CF 1136B - Nastya Is Playing Computer Games
There are n manholes arranged in a line. Each manhole initially contains exactly one stone on top of it and one coin underneath it. Nastya starts at manhole k. A coin can only be collected when the current manhole has no stones on it.
CF 1136B - Nastya Is Playing Computer Games
Rating: 1000
Tags: constructive algorithms, math
Solve time: 2m
Verified: yes
Solution
Problem Understanding
There are n manholes arranged in a line. Each manhole initially contains exactly one stone on top of it and one coin underneath it. Nastya starts at manhole k.
A coin can only be collected when the current manhole has no stones on it. To remove a stone from a manhole, Nastya must stand there and spend one move throwing one stone onto any other manhole. Moving between adjacent manholes also costs one move.
The goal is to collect all coins using the minimum possible number of moves.
The constraints are tiny, n ≤ 5000, but this is actually a mathematical construction problem. We are not asked to output the sequence of actions, only the minimum number of moves. The answer can be derived directly from the structure of an optimal strategy.
The tricky part is understanding what contributes to the move count. Every manhole starts with one stone. Before collecting its coin, that stone must be thrown away. Since there are n manholes, at least n stone-throw operations are unavoidable. Movement is the only part that depends on the starting position.
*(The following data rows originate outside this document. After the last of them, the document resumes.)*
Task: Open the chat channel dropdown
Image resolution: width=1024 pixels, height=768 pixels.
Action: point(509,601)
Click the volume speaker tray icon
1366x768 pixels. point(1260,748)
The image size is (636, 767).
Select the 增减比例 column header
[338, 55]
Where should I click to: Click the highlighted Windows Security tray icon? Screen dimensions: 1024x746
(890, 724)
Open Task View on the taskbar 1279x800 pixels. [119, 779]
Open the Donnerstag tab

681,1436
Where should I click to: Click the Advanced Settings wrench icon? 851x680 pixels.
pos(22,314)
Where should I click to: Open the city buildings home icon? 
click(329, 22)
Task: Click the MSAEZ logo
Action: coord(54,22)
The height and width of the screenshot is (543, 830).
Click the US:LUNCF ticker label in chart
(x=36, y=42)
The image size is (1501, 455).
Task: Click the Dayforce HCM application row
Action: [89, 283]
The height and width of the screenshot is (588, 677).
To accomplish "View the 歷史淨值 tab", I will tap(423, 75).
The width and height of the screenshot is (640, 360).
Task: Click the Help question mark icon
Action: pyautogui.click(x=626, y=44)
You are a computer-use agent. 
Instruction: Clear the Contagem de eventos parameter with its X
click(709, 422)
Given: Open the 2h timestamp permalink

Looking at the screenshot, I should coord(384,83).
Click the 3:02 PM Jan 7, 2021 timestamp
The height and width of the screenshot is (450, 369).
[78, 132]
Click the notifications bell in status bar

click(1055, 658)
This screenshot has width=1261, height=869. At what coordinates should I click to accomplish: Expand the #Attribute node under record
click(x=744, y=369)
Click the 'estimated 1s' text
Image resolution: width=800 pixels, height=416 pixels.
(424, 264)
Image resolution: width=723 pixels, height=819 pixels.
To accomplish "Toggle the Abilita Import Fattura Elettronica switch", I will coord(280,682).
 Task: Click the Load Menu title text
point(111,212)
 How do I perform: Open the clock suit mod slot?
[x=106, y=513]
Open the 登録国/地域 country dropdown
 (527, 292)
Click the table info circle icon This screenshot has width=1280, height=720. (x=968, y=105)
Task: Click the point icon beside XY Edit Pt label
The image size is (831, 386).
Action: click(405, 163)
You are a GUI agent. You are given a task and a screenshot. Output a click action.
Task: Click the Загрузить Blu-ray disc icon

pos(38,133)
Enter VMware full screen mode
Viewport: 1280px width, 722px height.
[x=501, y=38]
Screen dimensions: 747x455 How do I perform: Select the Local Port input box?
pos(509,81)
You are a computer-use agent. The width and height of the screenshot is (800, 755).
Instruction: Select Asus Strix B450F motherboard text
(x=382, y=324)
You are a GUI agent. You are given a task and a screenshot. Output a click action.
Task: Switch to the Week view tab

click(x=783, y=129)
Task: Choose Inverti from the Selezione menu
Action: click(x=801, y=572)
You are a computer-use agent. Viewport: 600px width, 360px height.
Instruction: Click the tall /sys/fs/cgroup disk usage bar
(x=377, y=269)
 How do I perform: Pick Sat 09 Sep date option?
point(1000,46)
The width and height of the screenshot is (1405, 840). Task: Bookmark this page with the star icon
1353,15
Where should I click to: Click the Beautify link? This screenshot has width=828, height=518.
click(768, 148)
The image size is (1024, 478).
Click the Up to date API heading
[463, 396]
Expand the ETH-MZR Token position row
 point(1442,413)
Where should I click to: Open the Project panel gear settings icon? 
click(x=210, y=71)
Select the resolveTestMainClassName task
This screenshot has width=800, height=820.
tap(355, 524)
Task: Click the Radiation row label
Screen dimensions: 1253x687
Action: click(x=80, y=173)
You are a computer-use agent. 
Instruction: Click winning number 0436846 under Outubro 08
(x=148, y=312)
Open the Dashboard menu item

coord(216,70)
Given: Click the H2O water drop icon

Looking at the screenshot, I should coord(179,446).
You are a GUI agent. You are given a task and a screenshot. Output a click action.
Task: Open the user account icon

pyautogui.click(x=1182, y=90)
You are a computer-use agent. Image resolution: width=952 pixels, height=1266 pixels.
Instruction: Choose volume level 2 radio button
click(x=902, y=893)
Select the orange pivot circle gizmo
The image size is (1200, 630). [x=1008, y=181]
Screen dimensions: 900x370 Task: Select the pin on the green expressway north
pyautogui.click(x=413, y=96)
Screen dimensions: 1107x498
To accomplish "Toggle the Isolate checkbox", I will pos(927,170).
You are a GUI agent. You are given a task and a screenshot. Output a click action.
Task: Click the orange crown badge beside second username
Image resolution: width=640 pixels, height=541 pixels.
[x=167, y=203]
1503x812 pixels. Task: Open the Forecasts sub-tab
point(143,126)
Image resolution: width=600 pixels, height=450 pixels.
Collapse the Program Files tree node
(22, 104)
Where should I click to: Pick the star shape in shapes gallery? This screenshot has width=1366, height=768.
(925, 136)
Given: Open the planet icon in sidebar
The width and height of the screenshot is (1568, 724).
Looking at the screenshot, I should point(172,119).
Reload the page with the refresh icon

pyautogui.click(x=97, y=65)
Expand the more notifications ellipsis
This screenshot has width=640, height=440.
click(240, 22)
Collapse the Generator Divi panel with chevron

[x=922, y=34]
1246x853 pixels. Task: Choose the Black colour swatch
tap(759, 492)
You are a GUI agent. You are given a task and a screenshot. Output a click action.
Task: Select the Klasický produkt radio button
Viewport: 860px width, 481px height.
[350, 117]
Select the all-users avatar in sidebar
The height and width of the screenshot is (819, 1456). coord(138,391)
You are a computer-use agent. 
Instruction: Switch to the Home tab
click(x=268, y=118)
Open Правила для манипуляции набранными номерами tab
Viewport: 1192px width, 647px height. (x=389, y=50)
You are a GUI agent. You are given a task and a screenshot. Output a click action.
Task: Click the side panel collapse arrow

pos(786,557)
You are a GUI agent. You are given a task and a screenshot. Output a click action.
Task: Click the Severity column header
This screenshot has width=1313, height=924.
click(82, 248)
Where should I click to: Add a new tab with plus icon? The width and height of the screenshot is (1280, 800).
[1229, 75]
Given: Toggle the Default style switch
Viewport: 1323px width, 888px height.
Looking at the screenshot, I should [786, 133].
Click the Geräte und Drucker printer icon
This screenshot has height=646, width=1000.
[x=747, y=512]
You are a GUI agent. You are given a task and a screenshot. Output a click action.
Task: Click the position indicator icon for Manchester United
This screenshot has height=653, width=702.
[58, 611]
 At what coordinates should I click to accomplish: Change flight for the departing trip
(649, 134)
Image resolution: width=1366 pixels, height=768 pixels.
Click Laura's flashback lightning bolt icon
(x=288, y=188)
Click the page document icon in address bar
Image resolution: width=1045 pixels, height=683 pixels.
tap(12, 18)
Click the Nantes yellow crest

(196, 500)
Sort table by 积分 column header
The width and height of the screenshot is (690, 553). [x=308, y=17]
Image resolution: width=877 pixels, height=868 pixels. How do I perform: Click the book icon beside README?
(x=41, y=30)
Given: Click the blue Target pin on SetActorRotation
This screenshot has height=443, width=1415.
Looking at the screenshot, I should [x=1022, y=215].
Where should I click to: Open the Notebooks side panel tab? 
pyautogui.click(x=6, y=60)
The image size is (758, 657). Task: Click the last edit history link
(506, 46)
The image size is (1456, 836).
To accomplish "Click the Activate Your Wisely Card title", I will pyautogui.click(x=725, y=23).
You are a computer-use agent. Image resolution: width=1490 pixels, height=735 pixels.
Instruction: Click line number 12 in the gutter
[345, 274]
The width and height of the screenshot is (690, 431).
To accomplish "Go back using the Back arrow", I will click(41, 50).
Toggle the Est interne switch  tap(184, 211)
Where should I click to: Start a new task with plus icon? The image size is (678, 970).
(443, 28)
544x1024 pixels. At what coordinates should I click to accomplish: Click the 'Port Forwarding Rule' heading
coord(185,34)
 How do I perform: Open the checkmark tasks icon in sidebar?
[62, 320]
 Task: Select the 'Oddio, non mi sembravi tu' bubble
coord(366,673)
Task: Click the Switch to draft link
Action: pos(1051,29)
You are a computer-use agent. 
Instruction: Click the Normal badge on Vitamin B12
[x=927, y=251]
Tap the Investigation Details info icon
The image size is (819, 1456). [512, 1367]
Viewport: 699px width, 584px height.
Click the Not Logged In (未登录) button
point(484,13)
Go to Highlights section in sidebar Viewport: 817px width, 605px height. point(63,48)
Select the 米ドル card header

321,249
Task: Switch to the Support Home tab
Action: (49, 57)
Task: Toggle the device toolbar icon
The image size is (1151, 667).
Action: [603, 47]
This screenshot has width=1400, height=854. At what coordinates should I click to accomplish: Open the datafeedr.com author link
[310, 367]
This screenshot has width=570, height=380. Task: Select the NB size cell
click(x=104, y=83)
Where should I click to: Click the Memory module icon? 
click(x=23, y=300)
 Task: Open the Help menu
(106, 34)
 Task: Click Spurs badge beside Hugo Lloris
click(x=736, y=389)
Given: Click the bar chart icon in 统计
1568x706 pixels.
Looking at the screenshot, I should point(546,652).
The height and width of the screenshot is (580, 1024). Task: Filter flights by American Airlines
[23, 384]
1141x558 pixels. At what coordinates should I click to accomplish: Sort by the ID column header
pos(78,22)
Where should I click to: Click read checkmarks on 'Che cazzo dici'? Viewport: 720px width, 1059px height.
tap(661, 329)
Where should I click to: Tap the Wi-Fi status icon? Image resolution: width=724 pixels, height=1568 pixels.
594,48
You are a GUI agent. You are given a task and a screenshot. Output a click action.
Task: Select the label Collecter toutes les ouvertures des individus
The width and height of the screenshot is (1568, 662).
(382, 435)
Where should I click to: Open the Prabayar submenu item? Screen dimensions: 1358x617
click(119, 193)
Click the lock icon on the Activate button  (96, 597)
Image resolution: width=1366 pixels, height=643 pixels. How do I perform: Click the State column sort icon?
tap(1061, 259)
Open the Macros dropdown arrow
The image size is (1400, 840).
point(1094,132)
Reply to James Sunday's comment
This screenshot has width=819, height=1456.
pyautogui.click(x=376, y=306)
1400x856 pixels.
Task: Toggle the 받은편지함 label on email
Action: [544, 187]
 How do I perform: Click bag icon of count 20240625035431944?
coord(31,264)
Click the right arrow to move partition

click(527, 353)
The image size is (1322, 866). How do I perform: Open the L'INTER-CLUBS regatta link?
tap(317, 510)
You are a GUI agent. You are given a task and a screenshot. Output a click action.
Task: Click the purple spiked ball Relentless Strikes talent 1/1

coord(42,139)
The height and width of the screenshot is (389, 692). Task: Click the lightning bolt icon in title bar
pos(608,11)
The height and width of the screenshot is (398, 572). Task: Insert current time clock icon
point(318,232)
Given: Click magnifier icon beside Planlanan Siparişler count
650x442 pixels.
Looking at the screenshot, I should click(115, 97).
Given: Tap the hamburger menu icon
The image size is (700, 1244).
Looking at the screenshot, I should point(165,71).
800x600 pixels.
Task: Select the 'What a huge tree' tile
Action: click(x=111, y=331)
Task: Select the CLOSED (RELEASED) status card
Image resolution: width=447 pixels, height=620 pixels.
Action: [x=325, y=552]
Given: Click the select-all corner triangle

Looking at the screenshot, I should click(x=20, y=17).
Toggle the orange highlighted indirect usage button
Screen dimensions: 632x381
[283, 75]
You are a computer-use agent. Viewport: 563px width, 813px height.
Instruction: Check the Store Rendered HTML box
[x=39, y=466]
A common mistake is to assume that all stones can somehow be removed with exactly n throws. The last manhole visited is special. Every stone thrown somewhere must eventually be removed again. The optimal strategy ends with one endpoint, and stones get pushed toward that endpoint before being cleared. This creates an extra cost that is easy to miss.
Consider n = 2, k = 2.
2 2
The answer is 6, not 4. One throw is needed for each original stone, but after moving stones around, the endpoint accumulates multiple stones that must also be thrown away before its coin can be collected.
Another easy-to-miss case is when the starting position is already at an endpoint.
5 1
The answer is 16. A naive formula based only on traversing the line once would underestimate the cost because stones still need to be redistributed and removed.
The center positions are also interesting.
5 3
An optimal strategy chooses one side to finish on and traverses the other side first. The choice of finishing side affects the movement cost.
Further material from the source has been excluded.